Only trusting western, mainstream sources that are generally friendly to the Capitalist order is pretty low in terms of standards. Purely trusting biased sources isn’t a good thing.
Moreover, the basic facts weren’t wrong, I pointed out how Britannica intentionally leaves out key details, and emotionally charges the facts it does represent. You’re only getting a small portion of the overall history and are deliberately refusing to look into actual sources, just summaries from biased individuals.
Why don’t you want to read October, by China Mieville? As far as I know it’s seen as very in-depth and well-sourced, the worst you would be doing is getting a better understanding of events.
All of that still doesn’t address that Socialism was by far better for Russia than Tsarism or Capitalism, life expectancies doubled, democratic control was dramatically expanded, literacy rates went from low 30s to 99.9%, famine was ended, and disparity was lowered while GDP raised dramatically and consistently. Even if we ignored the events of the Revolution, the working class won out dramatically.

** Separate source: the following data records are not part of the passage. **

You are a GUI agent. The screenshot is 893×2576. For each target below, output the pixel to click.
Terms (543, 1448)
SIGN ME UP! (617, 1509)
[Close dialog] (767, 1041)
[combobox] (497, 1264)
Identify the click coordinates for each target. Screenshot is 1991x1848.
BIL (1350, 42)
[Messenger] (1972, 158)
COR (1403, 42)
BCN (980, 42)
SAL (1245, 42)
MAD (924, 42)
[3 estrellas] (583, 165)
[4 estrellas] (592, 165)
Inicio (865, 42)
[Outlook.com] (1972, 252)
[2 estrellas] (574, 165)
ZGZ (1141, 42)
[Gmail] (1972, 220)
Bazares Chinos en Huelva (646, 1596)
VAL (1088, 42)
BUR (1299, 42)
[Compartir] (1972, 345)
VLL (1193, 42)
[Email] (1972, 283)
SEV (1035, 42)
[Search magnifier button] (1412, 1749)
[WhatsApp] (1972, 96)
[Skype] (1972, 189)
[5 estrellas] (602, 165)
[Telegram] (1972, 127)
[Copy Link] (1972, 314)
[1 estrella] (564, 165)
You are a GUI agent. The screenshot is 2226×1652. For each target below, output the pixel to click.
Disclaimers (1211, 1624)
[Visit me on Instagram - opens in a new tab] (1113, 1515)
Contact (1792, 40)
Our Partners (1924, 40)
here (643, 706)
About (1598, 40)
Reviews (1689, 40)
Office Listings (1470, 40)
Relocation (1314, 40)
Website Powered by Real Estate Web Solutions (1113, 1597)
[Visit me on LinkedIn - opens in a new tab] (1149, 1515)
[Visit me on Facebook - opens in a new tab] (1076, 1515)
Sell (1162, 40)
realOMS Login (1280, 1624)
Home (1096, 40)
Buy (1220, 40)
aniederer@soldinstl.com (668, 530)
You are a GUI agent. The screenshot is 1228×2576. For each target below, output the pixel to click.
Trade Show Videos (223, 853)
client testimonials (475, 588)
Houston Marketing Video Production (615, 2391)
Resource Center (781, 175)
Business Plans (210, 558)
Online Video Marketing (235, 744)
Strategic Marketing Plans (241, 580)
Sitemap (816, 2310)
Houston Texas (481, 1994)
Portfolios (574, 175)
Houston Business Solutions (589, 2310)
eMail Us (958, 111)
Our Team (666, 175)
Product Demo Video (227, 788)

You must disapprove of Capitalism to a greater degree than Socialism, then, because Capitalism oppresses the working class, who far outnumber the Capitalists. All systems oppress political opponents, what matters is which class is uplifted and which is oppressed, until class is eliminated as a concept. Moreover, the USSR wasn’t a dictatorshio, but a democracy, you can read Soviet Democacy for more on how the Soviet model worked. It’s even listed as a source on the Wikipedia article for Soviet Democracy, so that should pass your bias checks.